Model: MikeWELCOME TO THE MILITARY ISSUE! We are proud to bring you a new issue that will take a look at Latinos like never before! We will take a look at them in the armed services. At a time when we find ourselves fighting the War on Terrorism, and (at press time) with the possibility of going to war in Iraq, it feels only natural to do an issue dedicated to these brave men. The issue of QVs in the military has been a long debated issue. Should QVs be allowed in the military? Or not! One must ask the question, “What does sexual orientation have to do with serving your country?”

Of course, the “Don’t Ask, Don’t Tell” policy instated during President Clinton’s administration seemed to be a bit helpful by saying QVs could serve in the military as long as they didn’t tell anyone about it. But if you look at the policy closely, it really didn’t change anything. QVs can still be kicked out for being QV. So, in reality, the “Don’t Ask, Don’t Tell Policy” really accomplished nothing!

With the “Don’t Ask, Don’t Tell Policy,” the big question is, why must QVs not tell? After all, these are QV men and women who are serving their country—a country where there are thousands, if not millions, of QVs.

If a heterosexual military man can carry a photo of his wife and proudly show it off to other people in his unit, why can’t a QV male show a photo of his partner?

It is as though QVs must be forced back into the closet, thus raising questions that demand our attention. In a society where we are supposed to be equal, this is definitely an example of where things are anything but.

The Military issue, as you will see, is a reflection of the times for QVs in the military. You will read about a Latino who is currently serving in the United States Army. He’ll talk about the challenges he’s currently facing as a Latino in the military—and how he has to stay in the closet. Because of his concern that this interview would somehow find its way back to the Army and cause him to be discharged for being a homosexual, we agreed to protect his identity by not showing his picture—or even mentioning his name.

Unfortunately, this is just another example of the times that we are living in.
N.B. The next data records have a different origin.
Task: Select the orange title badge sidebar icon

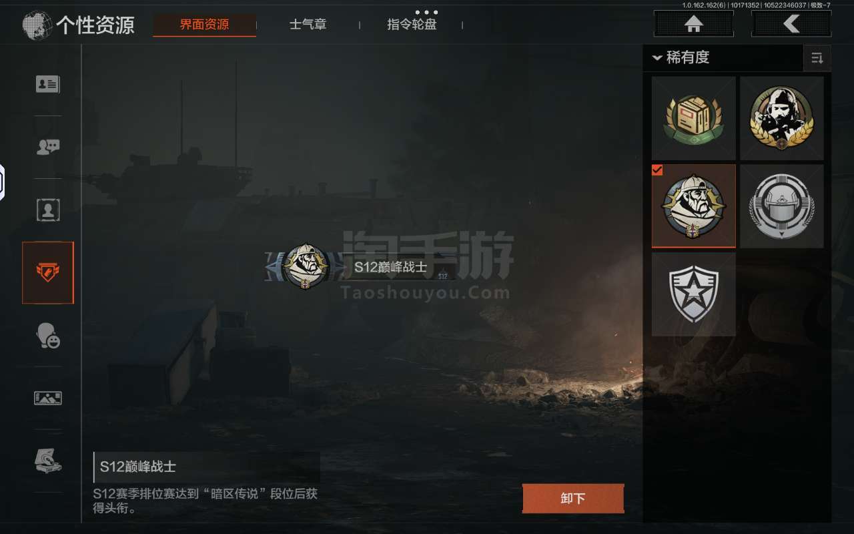Action: [x=48, y=272]
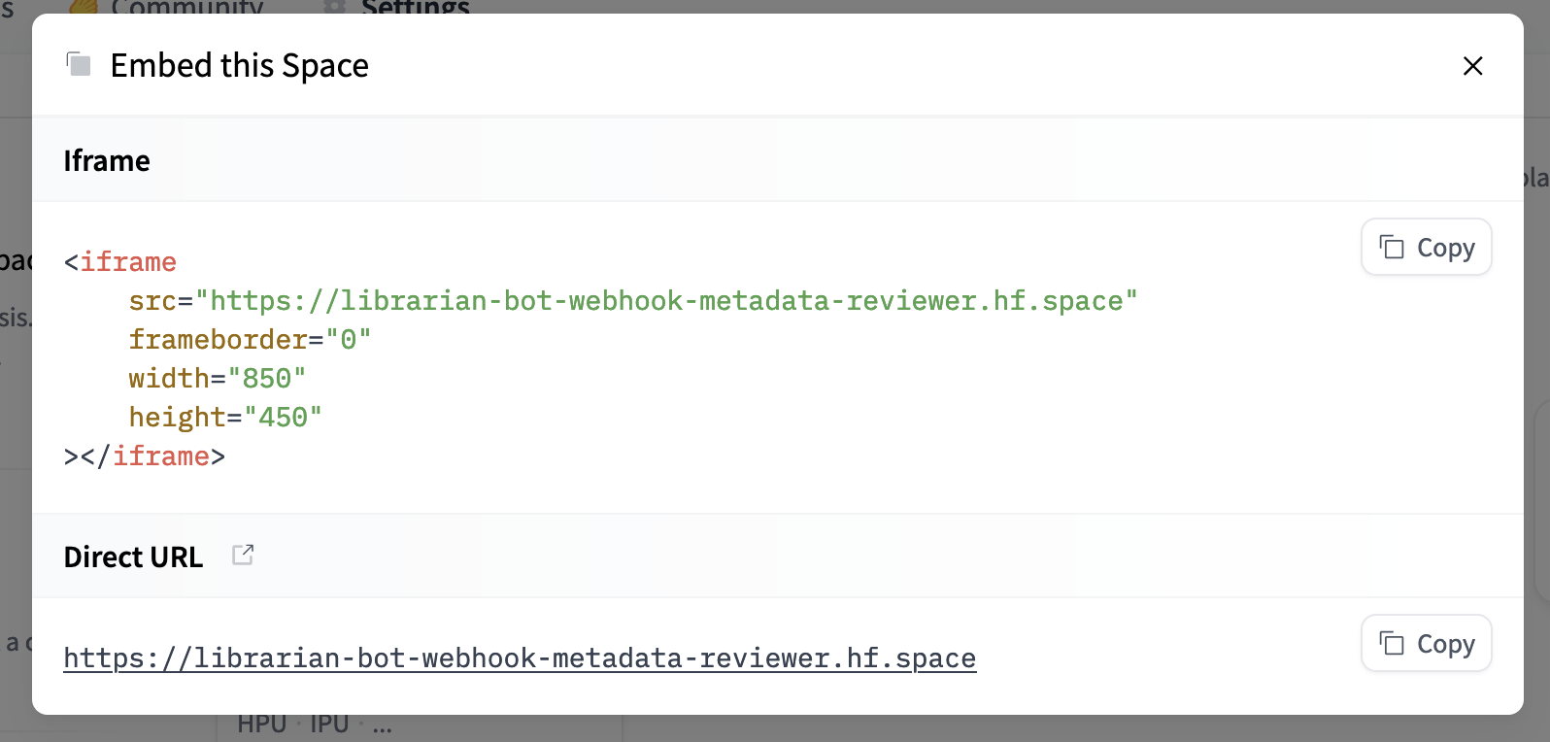Click the Direct URL section heading
This screenshot has width=1550, height=742.
point(133,557)
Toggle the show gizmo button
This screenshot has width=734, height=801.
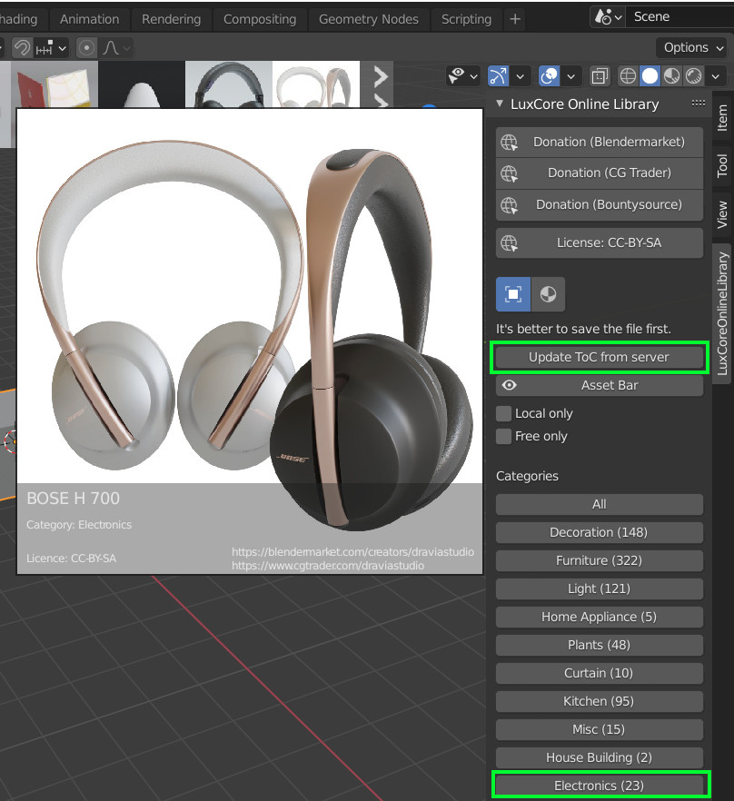click(499, 76)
Another story you’ll read is about a Latino man who has completed his service in the military. He’ll talk about his experiences in Desert Shield, and more—and since he’s no longer active in the military, he is able to show his face and include pictures, too. His story is unique, to say the least.

Plus, we asked our readers if they could say something to our Latino men who are out there fighting the War on Terrorism as we speak, what would they say. Read their comments in our “Words To Our War Heroes.”

Overall, we hope that this new issue will help you look at our Latino military men in a whole new light and understand just how much these men have given up to serve the county—and protect us all. Enjoy the new issue!